_Exercise objective:_
Exactly the lines from the one containing "Viewport: 399px width, 225px" through the final line of the data are to be written out again, with nothing added.

_Stored items from a collection:_
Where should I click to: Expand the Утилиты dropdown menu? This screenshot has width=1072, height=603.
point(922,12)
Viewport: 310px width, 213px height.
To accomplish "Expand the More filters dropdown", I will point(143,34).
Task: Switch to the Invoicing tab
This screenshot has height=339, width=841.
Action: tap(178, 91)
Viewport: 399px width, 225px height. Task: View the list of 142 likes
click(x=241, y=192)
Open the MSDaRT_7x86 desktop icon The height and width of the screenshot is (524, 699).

_Response to this task:_
Viewport: 399px width, 225px height. Task: View the list of 142 likes
click(x=241, y=192)
Open the MSDaRT_7x86 desktop icon The height and width of the screenshot is (524, 699).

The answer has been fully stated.